Young Adults’ False Beliefs About Vaping

We’ve all seen those clouds of fruit-scented aerosol that young people and adults produce from devices that look like USB flash drives or clunky pens. These devices, known as e-cigarettes or vapes, heat a liquid solution that contains nicotine, flavoring and chemicals to create an aerosol. These vapors can have both short- and long-term health impacts.

Vaping is Not Addictive

While it is true that e-cigarettes don’t contain the harmful chemicals and substances found in traditional cigarettes, they do still contain nicotine—an addictive substance. Research has shown that nicotine is almost as addictive as heroin or cocaine, and it can be difficult to quit no matter what kind of e-cigarette you use. Many young people use e-cigarettes because of appealing flavors, such as fruit, candy, desserts or mint. One study showed that 43% of youth who used e-cigarettes did so because of flavoring. The appeal of flavored e-cigarettes may also be related to the fact that they do not produce any smoke, which makes them less likely to trigger the social stigma associated with smoking. It could also be a function of how the device is used because how hard and long someone inhales will determine how much nicotine they will receive in their lungs.

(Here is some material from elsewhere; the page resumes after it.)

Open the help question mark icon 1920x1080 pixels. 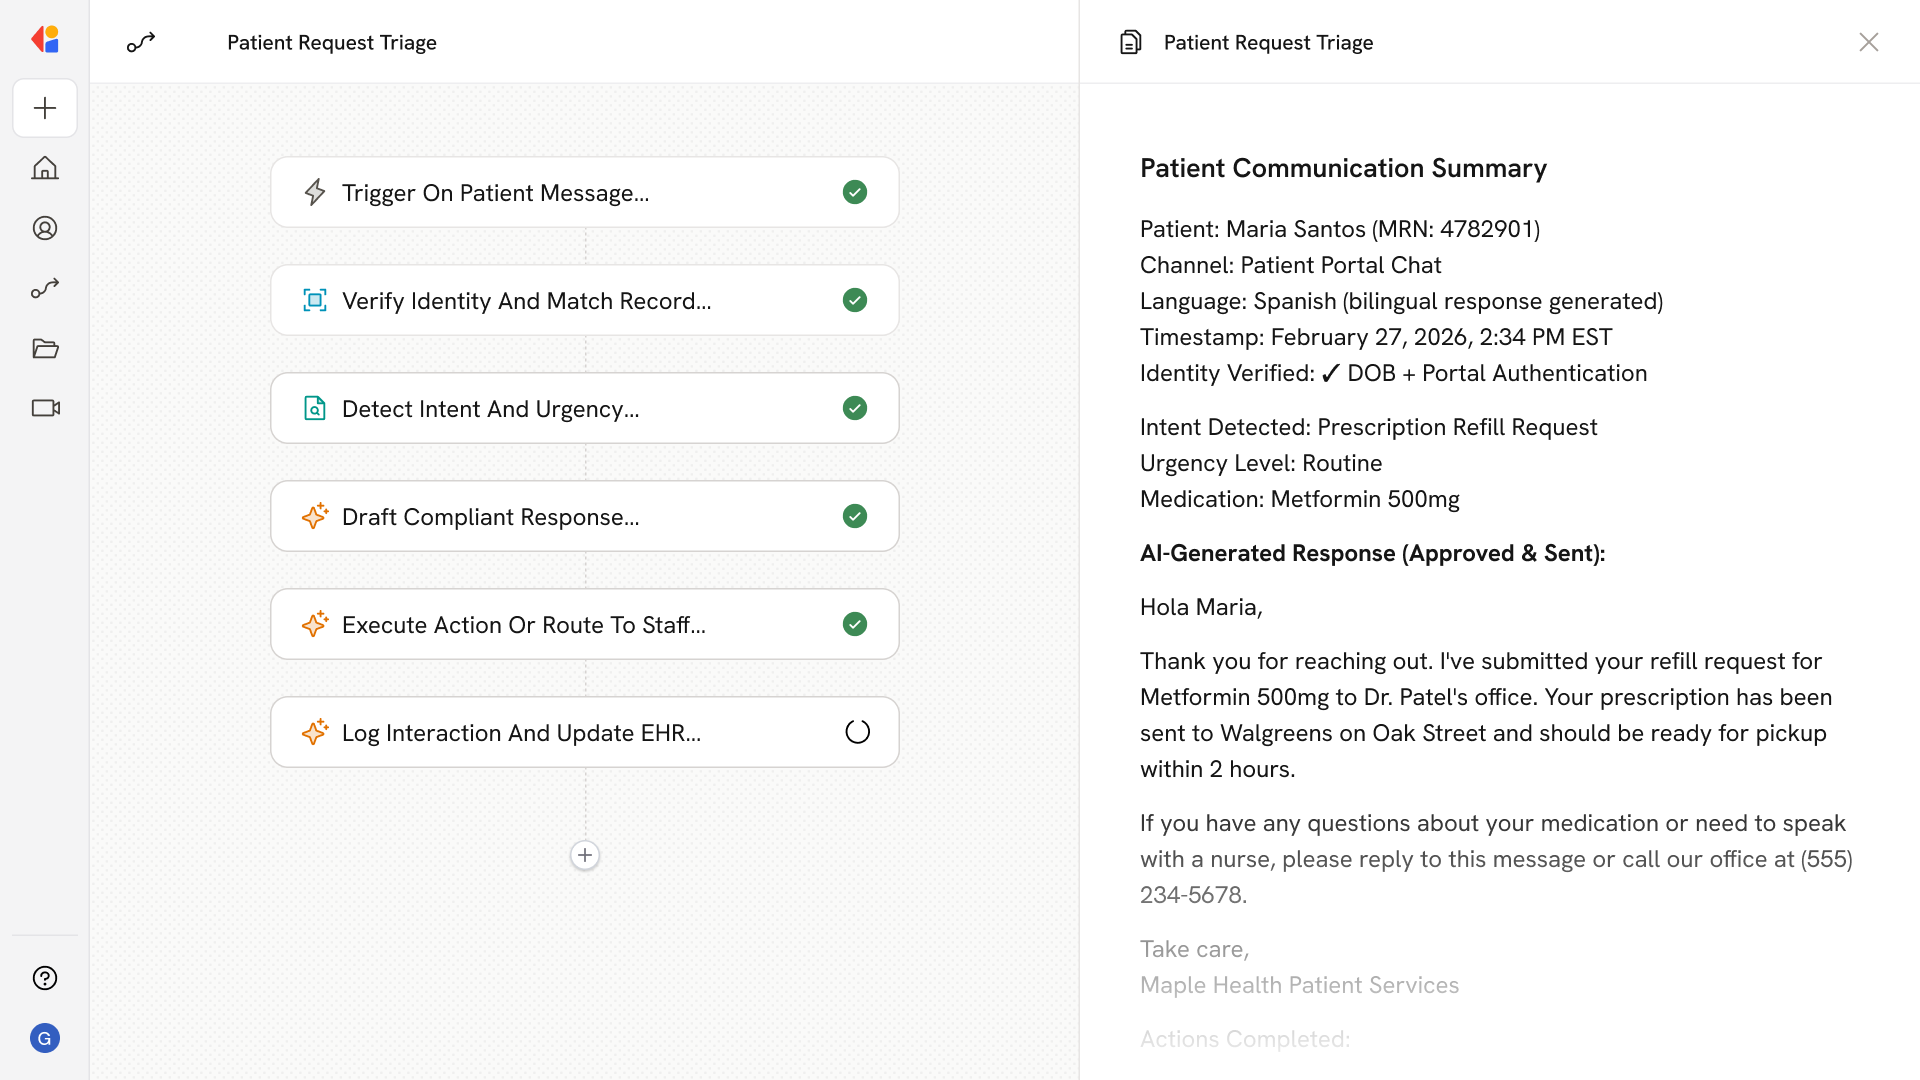click(x=45, y=978)
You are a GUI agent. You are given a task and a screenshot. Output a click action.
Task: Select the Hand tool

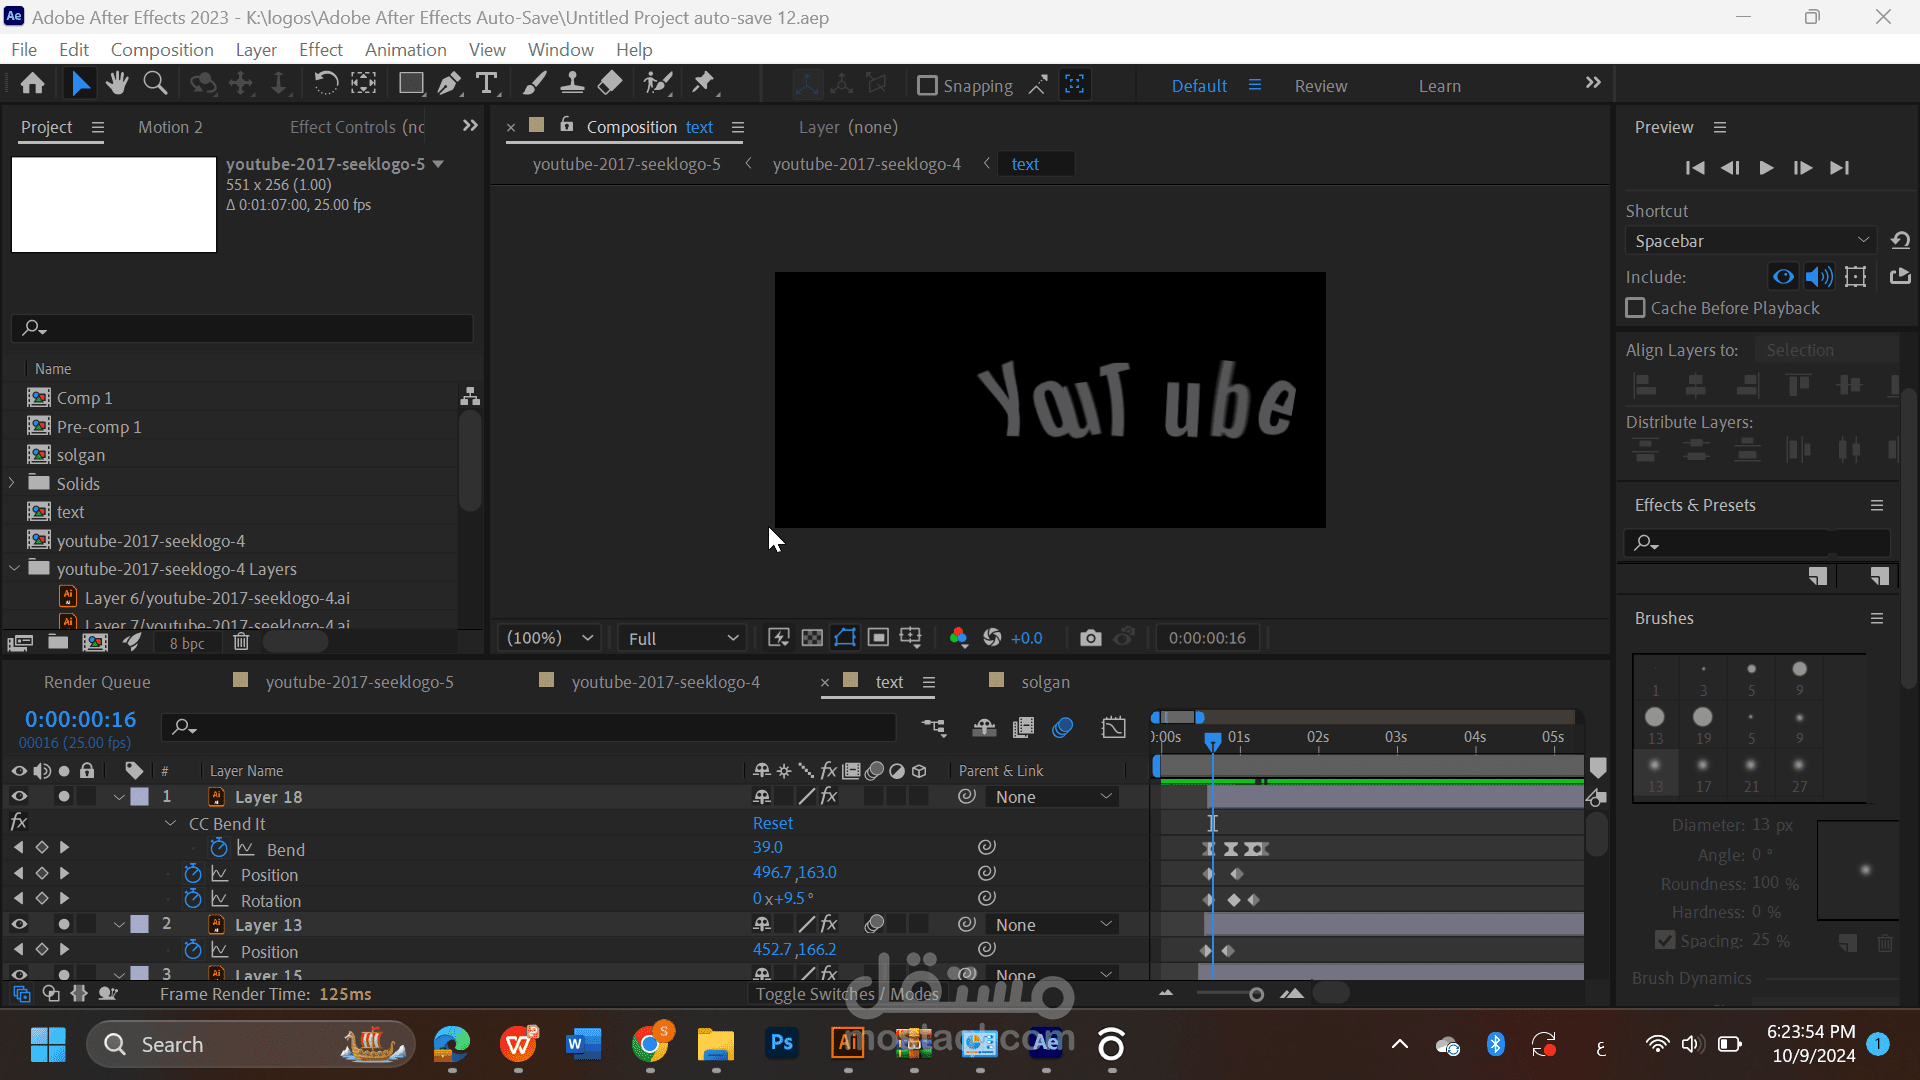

Lastly, emotions are a huge driver in addiction (to anything, not just e-cigarettes). If you associate a certain food or activity with happiness or comfort, you will likely turn to it when feeling sad, stressed or emotionally uncomfortable. It is known as “emotional dependence,” and it can cause people to become addicted to various things, including e-cigarettes. Vaping also carries the danger of serious lung damage and diseases, including pneumonia, in addition to the risk of nicotine addiction. Parents and caregivers should be aware of these dangers and encourage their youth to make healthier choices. For example, an education program offers lesson plans, activity sheets and videos for middle and high school students about the health consequences of nicotine and e-cigarette use.

Vaping is Not Harmful

Many teens and young adults see vaping as a healthy alternative to smoking because of its lower health risks, but there are myths about vaping that you must know. They find e-cigarettes more appealing because of their flavor options, low per-use cost and lack of smoke. Furthermore, e-cigarettes are easier to hide than traditional cigarettes because they leave no odor, making them easy to use in public.

This perception is reinforced by media coverage that portrays vaping as a healthier and cleaner option than traditional smoking. Also, the packaging on e-cigarettes does not convey the health risks associated with nicotine use or the fact that it can lead to explosive tobacco use later in life. While some teens may start vaping to help quit smoking, many youths continue with the habit. This heightened popularity of these products, along with unexplained cases of lung illness and death attributed to vapor products, has led to the FDA cracking down on sales to young people and raising education efforts to address this public health crisis. Educating teens and their families is critical but not enough. 

Vaping is Not Harmful to Adults

Parents might feel frustrated when their teenagers are vaping because it’s not something they have ever smoked. They might also be worried that their kids are getting hooked on nicotine. But they should be reassured that studies show it is not as harmful to adolescents’ brains as smoking is. When kids and teens vape, they inhale steam from a liquid containing nicotine, which is heated by an electronic device (e-cigarettes, vape pens, JUULs). These devices are not sold to children but are easy for teenagers to buy online. Because they don’t produce a strong smell, e-cigarettes can be used discreetly in schools and other public places. Kids and teens often don’t know that e-cigarettes contain nicotine, which is addictive. Nicotine harms the teen brain, causing lower cognitive function and shortening attention spans. It can also cause anxiety, depression and impulsivity, especially in young women.

In addition, there is an emerging concern that vaping can cause “popcorn lung,” a rare but serious condition in which the chemical diacetyl damages bronchioles. It is a potentially dangerous contaminant found in some brands of vaping products and was associated with a higher prevalence of self-reported asthma in a recent study. 

Vaping is Not Harmful to Children

Most parents think their kids know vaping is bad for them, but many don’t. Only 16% of the parents in this poll believe their kids understand that vaping is addictive and could harm their long-term health. Liquid pods are heated by battery-operated e-cigarettes (vape pens) into a vapor that may be breathed. This vapor contains nicotine, chemicals and flavorings that make it appealing to teenagers who often use flavors such as mango, cucumber or crème. Many of these devices leave little or no odor and are small enough to hide in hand, making it easy for teens to sneak into school or other public places. As a result, teens are vaping at an alarming rate.

A growing body of research shows that nicotine is especially harmful to kids, affecting their brains and bodies in ways that can lead to addiction and other health problems later in life. Nicotine changes the way brain cells link, or synapses, which may impact young people’s mental health and raise the likelihood of developing a drug addiction. Educating young people about the dangers of tobacco and vaping is key. Ideally, this should start in schools so that they can help their peers avoid the same mistakes.